_PROVIDED INFORMATION_
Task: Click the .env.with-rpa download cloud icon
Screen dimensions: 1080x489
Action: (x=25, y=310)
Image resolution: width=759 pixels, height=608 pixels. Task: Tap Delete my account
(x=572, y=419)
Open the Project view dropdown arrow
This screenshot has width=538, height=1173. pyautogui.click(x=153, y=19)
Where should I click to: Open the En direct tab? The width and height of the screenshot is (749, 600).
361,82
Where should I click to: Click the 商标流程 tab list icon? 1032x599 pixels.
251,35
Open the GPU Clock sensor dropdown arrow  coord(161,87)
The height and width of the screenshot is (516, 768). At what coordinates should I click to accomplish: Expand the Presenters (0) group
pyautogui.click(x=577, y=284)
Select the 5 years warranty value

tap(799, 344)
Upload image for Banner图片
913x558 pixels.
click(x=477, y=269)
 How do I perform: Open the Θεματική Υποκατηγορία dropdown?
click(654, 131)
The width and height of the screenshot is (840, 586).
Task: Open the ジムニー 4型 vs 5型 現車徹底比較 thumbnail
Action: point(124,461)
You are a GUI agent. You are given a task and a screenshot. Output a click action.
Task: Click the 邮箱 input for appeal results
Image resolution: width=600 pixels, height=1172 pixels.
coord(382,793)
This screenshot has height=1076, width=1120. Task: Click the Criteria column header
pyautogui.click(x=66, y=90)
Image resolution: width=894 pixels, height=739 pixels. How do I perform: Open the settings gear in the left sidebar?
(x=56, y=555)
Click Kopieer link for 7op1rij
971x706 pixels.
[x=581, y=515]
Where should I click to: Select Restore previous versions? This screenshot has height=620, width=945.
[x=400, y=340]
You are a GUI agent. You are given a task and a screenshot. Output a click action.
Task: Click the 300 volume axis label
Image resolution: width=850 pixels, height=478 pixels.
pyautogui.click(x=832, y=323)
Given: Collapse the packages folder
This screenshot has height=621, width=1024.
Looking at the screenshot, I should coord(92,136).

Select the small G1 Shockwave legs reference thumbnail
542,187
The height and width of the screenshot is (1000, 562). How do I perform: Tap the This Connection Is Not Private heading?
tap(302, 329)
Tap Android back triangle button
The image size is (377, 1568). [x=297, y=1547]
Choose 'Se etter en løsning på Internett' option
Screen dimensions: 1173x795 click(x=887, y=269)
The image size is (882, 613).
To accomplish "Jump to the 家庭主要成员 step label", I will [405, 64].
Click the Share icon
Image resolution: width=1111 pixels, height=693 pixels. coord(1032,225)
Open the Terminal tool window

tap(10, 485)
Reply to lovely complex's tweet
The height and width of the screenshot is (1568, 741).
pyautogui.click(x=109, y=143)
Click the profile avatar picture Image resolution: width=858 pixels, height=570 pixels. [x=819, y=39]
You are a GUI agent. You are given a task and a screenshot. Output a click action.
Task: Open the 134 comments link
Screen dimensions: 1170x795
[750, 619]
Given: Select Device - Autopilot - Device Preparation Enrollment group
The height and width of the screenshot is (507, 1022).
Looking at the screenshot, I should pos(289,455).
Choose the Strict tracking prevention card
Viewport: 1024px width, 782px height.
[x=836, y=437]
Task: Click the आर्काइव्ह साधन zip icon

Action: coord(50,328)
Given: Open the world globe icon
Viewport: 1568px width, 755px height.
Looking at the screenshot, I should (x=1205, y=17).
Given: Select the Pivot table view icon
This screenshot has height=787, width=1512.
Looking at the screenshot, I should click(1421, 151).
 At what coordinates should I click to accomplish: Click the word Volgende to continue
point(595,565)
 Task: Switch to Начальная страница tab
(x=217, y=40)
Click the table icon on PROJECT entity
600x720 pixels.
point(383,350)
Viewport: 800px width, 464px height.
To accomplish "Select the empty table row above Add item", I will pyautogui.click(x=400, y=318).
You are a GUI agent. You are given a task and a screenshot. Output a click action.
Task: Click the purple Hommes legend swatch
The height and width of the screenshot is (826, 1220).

_REQUIREMENT_
For each line above that includes the word "table", make a copy of that line.

_EXERCISE OUTPUT_
Given: Select the Pivot table view icon
Click the table icon on PROJECT entity
To accomplish "Select the empty table row above Add item", I will pyautogui.click(x=400, y=318).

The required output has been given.